● **YOUR INSTRUCTIONS**
Give the entries below as a JSON list of strings, with each line as its own string and blank lines omitted.
** start of PROVIDED RECORDS **
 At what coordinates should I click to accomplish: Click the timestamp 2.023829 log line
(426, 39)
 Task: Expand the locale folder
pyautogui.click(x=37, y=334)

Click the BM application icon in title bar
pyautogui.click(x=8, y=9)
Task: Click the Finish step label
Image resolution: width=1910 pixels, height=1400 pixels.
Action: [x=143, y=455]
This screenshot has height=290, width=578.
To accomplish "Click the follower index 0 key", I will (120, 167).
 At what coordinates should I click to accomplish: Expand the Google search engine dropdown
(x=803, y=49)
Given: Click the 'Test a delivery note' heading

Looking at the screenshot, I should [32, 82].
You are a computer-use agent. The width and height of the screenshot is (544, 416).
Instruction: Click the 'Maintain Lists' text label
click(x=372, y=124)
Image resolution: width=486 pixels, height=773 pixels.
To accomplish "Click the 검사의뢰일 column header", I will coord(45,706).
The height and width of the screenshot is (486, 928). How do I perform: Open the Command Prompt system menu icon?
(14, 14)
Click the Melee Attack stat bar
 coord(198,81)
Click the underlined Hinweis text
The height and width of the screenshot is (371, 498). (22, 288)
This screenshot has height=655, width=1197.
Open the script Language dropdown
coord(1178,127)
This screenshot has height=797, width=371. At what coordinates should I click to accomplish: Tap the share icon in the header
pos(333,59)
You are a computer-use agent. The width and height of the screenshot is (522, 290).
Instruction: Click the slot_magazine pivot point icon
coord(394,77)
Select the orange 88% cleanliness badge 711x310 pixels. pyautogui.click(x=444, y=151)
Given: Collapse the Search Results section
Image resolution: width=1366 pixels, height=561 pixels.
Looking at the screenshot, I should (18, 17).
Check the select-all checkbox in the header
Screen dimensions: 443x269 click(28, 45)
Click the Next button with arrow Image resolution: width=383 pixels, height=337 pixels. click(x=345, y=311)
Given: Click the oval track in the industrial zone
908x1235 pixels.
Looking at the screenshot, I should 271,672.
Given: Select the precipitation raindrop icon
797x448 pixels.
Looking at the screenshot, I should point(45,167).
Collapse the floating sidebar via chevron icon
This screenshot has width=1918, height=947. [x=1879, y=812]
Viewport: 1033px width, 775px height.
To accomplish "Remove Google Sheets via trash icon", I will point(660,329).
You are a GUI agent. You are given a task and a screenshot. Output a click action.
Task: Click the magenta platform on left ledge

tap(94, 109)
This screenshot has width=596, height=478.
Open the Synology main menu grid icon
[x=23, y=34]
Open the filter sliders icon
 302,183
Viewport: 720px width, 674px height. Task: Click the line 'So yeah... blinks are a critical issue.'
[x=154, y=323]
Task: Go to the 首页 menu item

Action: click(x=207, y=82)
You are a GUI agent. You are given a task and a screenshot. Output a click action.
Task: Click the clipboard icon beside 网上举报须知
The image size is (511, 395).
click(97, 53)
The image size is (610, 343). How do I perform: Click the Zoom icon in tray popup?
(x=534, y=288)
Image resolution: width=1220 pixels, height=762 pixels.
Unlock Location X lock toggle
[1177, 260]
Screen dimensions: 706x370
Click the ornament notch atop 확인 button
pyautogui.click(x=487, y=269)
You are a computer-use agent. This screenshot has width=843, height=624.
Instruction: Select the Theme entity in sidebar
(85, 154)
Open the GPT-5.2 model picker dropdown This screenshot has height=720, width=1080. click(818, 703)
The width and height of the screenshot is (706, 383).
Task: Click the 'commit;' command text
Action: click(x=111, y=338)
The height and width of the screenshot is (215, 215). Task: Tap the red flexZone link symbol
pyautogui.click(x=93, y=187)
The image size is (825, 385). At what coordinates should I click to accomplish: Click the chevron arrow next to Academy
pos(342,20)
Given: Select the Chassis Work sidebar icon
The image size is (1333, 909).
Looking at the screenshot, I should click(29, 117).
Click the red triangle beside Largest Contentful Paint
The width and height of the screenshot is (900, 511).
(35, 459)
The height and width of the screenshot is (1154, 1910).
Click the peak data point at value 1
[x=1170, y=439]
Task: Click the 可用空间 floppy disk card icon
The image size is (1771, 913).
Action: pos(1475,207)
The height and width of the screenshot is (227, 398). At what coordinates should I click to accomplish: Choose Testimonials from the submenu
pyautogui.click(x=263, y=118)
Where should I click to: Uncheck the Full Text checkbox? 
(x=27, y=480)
** end of PROVIDED RECORDS **
● **TASK OUTPUT**
[
  " At what coordinates should I click to accomplish: Click the timestamp 2.023829 log line",
  "(426, 39)",
  " Task: Expand the locale folder",
  "pyautogui.click(x=37, y=334)",
  "Click the BM application icon in title bar",
  "pyautogui.click(x=8, y=9)",
  "Task: Click the Finish step label",
  "Image resolution: width=1910 pixels, height=1400 pixels.",
  "Action: [x=143, y=455]",
  "This screenshot has height=290, width=578.",
  "To accomplish \"Click the follower index 0 key\", I will (120, 167).",
  " At what coordinates should I click to accomplish: Expand the Google search engine dropdown",
  "(x=803, y=49)",
  "Given: Click the 'Test a delivery note' heading",
  "Looking at the screenshot, I should [32, 82].",
  "You are a computer-use agent. The width and height of the screenshot is (544, 416).",
  "Instruction: Click the 'Maintain Lists' text label",
  "click(x=372, y=124)",
  "Image resolution: width=486 pixels, height=773 pixels.",
  "To accomplish \"Click the 검사의뢰일 column header\", I will coord(45,706).",
  "The height and width of the screenshot is (486, 928). How do I perform: Open the Command Prompt system menu icon?",
  "(14, 14)",
  "Click the Melee Attack stat bar",
  " coord(198,81)",
  "Click the underlined Hinweis text",
  "The height and width of the screenshot is (371, 498). (22, 288)",
  "This screenshot has height=655, width=1197.",
  "Open the script Language dropdown",
  "coord(1178,127)",
  "This screenshot has height=797, width=371. At what coordinates should I click to accomplish: Tap the share icon in the header",
  "pos(333,59)",
  "You are a computer-use agent. The width and height of the screenshot is (522, 290).",
  "Instruction: Click the slot_magazine pivot point icon",
  "coord(394,77)",
  "Select the orange 88% cleanliness badge 711x310 pixels. pyautogui.click(x=444, y=151)",
  "Given: Collapse the Search Results section",
  "Image resolution: width=1366 pixels, height=561 pixels.",
  "Looking at the screenshot, I should (18, 17).",
  "Check the select-all checkbox in the header",
  "Screen dimensions: 443x269 click(28, 45)",
  "Click the Next button with arrow Image resolution: width=383 pixels, height=337 pixels. click(x=345, y=311)",
  "Given: Click the oval track in the industrial zone",
  "908x1235 pixels.",
  "Looking at the screenshot, I should 271,672.",
  "Given: Select the precipitation raindrop icon",
  "797x448 pixels.",
  "Looking at the screenshot, I should point(45,167).",
  "Collapse the floating sidebar via chevron icon",
  "This screenshot has width=1918, height=947. [x=1879, y=812]",
  "Viewport: 1033px width, 775px height.",
  "To accomplish \"Remove Google Sheets via trash icon\", I will point(660,329).",
  "You are a GUI agent. You are given a task and a screenshot. Output a click action.",
  "Task: Click the magenta platform on left ledge",
  "tap(94, 109)",
  "This screenshot has width=596, height=478.",
  "Open the Synology main menu grid icon",
  "[x=23, y=34]",
  "Open the filter sliders icon",
  " 302,183",
  "Viewport: 720px width, 674px height. Task: Click the line 'So yeah... blinks are a critical issue.'",
  "[x=154, y=323]",
  "Task: Go to the 首页 menu item",
  "Action: click(x=207, y=82)",
  "You are a GUI agent. You are given a task and a screenshot. Output a click action.",
  "Task: Click the clipboard icon beside 网上举报须知",
  "The image size is (511, 395).",
  "click(97, 53)",
  "The image size is (610, 343). How do I perform: Click the Zoom icon in tray popup?",
  "(x=534, y=288)",
  "Image resolution: width=1220 pixels, height=762 pixels.",
  "Unlock Location X lock toggle",
  "[1177, 260]",
  "Screen dimensions: 706x370",
  "Click the ornament notch atop 확인 button",
  "pyautogui.click(x=487, y=269)",
  "You are a computer-use agent. This screenshot has width=843, height=624.",
  "Instruction: Select the Theme entity in sidebar",
  "(85, 154)",
  "Open the GPT-5.2 model picker dropdown This screenshot has height=720, width=1080. click(818, 703)",
  "The width and height of the screenshot is (706, 383).",
  "Task: Click the 'commit;' command text",
  "Action: click(x=111, y=338)",
  "The height and width of the screenshot is (215, 215). Task: Tap the red flexZone link symbol",
  "pyautogui.click(x=93, y=187)",
  "The image size is (825, 385). At what coordinates should I click to accomplish: Click the chevron arrow next to Academy",
  "pos(342,20)",
  "Given: Select the Chassis Work sidebar icon",
  "The image size is (1333, 909).",
  "Looking at the screenshot, I should click(29, 117).",
  "Click the red triangle beside Largest Contentful Paint",
  "The width and height of the screenshot is (900, 511).",
  "(35, 459)",
  "The height and width of the screenshot is (1154, 1910).",
  "Click the peak data point at value 1",
  "[x=1170, y=439]",
  "Task: Click the 可用空间 floppy disk card icon",
  "The image size is (1771, 913).",
  "Action: pos(1475,207)",
  "The height and width of the screenshot is (227, 398). At what coordinates should I click to accomplish: Choose Testimonials from the submenu",
  "pyautogui.click(x=263, y=118)",
  "Where should I click to: Uncheck the Full Text checkbox? ",
  "(x=27, y=480)"
]